Work to complete: The lines from the start of the records below through the line containing "Given: Select the latest" are to be copied exactly, both ends included, with nothing added.

Material for this exercise:

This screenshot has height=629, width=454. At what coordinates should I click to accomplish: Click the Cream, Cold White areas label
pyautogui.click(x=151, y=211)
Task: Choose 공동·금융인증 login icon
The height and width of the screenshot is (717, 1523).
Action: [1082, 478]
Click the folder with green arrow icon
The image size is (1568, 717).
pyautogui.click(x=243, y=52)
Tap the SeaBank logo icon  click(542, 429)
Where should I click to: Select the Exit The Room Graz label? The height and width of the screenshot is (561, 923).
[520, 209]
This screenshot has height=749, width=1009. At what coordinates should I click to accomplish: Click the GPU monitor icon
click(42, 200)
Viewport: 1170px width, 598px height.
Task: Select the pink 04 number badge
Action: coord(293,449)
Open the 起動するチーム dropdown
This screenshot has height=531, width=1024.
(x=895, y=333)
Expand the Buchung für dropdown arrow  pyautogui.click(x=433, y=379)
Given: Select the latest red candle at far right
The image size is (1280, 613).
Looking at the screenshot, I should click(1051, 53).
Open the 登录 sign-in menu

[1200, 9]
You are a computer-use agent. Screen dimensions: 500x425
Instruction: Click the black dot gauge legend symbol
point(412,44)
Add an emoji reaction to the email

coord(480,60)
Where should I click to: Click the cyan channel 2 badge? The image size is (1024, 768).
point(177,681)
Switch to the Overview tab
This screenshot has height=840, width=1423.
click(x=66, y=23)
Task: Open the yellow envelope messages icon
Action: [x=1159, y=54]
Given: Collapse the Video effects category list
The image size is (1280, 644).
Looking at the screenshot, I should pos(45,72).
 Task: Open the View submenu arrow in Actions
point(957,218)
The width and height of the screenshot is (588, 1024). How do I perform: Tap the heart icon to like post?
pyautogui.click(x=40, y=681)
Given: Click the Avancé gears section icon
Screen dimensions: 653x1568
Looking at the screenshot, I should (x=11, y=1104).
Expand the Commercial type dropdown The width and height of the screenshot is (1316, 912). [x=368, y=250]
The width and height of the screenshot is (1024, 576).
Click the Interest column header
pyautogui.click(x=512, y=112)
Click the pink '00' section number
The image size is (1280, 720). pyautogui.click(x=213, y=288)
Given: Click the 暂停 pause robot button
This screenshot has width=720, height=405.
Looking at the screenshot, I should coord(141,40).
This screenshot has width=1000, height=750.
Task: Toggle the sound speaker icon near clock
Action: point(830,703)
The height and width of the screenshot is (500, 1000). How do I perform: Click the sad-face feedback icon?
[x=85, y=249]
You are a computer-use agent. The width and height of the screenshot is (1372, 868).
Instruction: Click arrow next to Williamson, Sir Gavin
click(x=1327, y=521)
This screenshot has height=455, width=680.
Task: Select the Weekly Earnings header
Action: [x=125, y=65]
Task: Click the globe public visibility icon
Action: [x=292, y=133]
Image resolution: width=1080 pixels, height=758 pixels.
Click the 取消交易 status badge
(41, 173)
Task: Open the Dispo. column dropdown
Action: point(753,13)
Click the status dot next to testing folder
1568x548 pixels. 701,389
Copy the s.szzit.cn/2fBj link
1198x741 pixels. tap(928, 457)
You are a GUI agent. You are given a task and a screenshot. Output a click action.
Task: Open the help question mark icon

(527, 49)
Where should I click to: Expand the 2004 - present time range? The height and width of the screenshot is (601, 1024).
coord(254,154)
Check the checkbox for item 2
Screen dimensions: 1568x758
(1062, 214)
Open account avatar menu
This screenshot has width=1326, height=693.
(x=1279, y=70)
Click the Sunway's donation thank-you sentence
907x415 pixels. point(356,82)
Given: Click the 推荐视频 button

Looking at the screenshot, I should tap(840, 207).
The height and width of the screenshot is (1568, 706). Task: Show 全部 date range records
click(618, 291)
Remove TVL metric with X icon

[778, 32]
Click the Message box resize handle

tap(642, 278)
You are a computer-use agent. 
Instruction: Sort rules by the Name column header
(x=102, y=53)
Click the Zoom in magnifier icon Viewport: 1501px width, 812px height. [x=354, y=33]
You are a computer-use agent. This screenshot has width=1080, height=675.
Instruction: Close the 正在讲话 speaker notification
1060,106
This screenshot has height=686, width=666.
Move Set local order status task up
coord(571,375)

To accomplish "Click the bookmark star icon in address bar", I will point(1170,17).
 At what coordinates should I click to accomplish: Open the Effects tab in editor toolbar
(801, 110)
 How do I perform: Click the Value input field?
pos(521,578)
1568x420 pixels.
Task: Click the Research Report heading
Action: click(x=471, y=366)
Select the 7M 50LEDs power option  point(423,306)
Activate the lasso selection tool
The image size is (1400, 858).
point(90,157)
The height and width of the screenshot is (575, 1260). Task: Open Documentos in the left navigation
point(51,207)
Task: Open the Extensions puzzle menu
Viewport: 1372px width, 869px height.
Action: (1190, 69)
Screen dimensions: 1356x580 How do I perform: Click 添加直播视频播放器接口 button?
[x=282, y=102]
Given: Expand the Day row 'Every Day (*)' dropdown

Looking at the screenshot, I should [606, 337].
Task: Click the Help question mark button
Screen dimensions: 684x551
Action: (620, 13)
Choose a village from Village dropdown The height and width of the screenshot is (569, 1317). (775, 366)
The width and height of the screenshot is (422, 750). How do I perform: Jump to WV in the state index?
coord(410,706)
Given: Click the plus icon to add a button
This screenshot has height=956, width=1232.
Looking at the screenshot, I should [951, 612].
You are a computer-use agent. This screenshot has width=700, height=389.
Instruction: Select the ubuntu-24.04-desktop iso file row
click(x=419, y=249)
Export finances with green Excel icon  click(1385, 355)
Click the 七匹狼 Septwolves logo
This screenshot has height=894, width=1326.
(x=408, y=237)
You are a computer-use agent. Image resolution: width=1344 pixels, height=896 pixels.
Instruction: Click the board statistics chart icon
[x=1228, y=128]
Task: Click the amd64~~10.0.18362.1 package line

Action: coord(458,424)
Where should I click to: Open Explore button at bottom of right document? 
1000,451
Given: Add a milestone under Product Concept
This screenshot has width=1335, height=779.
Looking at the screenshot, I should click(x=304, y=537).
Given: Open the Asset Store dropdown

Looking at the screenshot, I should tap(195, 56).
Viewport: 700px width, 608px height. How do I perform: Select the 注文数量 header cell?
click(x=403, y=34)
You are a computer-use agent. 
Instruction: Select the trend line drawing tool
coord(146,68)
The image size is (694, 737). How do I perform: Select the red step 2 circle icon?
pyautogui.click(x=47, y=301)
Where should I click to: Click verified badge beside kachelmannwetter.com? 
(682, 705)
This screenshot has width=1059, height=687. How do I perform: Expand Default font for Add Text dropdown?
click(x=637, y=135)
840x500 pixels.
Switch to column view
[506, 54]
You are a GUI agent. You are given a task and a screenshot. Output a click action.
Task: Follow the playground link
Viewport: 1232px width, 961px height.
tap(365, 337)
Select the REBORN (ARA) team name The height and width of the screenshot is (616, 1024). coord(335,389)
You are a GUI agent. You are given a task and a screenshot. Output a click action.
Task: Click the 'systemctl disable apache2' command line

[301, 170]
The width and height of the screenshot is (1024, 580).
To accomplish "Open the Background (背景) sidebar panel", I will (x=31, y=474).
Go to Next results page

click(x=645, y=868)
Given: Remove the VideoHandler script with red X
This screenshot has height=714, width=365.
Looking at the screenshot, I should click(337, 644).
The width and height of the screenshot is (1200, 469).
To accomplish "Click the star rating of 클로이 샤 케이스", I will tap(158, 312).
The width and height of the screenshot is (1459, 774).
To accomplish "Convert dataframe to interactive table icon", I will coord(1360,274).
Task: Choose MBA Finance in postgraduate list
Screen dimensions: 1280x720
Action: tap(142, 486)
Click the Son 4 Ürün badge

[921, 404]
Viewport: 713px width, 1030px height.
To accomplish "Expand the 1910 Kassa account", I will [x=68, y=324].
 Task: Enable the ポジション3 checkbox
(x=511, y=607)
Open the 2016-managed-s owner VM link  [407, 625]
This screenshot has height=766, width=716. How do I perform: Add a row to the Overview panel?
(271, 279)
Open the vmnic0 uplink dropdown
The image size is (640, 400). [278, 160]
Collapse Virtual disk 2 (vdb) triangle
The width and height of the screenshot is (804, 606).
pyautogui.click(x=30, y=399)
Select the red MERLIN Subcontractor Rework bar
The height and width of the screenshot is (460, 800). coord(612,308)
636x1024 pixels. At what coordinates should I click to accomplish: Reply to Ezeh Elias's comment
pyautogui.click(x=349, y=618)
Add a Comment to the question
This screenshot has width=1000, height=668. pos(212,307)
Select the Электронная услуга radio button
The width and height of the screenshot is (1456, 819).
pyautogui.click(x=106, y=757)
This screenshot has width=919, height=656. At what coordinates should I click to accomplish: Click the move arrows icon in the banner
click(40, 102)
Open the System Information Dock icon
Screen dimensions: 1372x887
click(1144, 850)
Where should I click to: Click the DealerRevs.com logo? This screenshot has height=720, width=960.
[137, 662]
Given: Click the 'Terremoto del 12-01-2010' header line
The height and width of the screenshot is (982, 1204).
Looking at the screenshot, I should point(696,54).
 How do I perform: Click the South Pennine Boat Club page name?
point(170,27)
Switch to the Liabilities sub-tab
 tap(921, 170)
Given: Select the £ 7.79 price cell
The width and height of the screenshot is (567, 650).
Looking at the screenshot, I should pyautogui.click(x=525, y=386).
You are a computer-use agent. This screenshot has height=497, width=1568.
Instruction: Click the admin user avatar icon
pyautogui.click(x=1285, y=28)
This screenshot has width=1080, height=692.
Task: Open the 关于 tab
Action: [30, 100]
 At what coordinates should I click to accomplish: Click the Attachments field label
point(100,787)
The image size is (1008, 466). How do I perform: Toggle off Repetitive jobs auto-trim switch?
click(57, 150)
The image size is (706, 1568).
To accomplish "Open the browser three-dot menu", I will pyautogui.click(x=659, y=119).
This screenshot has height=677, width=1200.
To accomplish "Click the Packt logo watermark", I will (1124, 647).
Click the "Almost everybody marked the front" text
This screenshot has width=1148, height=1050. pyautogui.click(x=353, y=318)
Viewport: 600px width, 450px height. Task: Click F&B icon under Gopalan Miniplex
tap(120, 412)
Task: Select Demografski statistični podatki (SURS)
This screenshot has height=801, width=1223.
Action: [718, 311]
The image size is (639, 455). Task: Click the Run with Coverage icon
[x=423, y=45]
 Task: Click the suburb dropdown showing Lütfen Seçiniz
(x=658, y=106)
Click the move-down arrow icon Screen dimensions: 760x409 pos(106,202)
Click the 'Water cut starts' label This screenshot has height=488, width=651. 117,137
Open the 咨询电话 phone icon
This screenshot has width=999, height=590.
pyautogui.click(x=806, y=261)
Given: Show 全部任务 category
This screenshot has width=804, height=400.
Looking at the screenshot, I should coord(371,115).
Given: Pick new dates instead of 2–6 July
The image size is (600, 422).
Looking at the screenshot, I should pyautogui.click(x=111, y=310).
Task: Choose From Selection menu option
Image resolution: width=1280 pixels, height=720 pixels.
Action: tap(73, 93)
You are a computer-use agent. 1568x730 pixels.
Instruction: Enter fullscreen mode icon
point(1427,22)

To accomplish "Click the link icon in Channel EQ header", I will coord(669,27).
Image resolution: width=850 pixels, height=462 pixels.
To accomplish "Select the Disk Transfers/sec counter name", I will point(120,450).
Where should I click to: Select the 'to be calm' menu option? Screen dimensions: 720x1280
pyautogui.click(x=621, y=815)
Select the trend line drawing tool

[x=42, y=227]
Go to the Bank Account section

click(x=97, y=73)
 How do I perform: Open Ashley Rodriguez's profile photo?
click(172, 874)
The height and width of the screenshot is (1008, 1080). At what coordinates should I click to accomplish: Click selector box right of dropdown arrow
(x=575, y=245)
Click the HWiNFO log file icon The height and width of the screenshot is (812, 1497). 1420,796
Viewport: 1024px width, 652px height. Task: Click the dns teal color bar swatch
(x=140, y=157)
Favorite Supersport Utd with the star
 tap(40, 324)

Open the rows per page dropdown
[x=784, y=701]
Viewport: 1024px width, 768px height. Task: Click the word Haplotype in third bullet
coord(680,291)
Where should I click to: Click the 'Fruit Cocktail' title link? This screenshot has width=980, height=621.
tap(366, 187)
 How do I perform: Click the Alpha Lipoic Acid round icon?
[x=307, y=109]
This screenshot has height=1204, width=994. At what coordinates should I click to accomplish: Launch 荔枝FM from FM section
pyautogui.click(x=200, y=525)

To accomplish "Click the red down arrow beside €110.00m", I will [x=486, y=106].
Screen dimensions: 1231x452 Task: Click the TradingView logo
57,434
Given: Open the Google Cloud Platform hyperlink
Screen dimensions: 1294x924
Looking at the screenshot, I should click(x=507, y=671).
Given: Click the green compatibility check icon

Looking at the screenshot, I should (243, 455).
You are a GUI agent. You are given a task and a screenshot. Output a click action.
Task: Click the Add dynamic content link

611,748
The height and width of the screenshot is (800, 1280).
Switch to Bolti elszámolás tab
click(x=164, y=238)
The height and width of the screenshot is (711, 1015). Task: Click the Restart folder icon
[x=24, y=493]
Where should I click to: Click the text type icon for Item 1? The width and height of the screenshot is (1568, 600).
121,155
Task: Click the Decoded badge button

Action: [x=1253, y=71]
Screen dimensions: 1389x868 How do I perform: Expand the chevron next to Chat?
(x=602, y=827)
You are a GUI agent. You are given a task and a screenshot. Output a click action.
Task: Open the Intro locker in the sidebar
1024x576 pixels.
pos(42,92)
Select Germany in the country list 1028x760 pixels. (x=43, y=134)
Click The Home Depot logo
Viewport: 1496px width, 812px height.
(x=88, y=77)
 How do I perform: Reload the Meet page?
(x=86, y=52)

Exercise response:
This screenshot has height=629, width=454. At what coordinates should I click to accomplish: Click the Cream, Cold White areas label
pyautogui.click(x=151, y=211)
Task: Choose 공동·금융인증 login icon
The height and width of the screenshot is (717, 1523).
Action: [1082, 478]
Click the folder with green arrow icon
The image size is (1568, 717).
pyautogui.click(x=243, y=52)
Tap the SeaBank logo icon  click(542, 429)
Where should I click to: Select the Exit The Room Graz label? The height and width of the screenshot is (561, 923).
[520, 209]
This screenshot has height=749, width=1009. At what coordinates should I click to accomplish: Click the GPU monitor icon
click(42, 200)
Viewport: 1170px width, 598px height.
Task: Select the pink 04 number badge
Action: coord(293,449)
Open the 起動するチーム dropdown
This screenshot has height=531, width=1024.
(x=895, y=333)
Expand the Buchung für dropdown arrow  pyautogui.click(x=433, y=379)
Given: Select the latest red candle at far right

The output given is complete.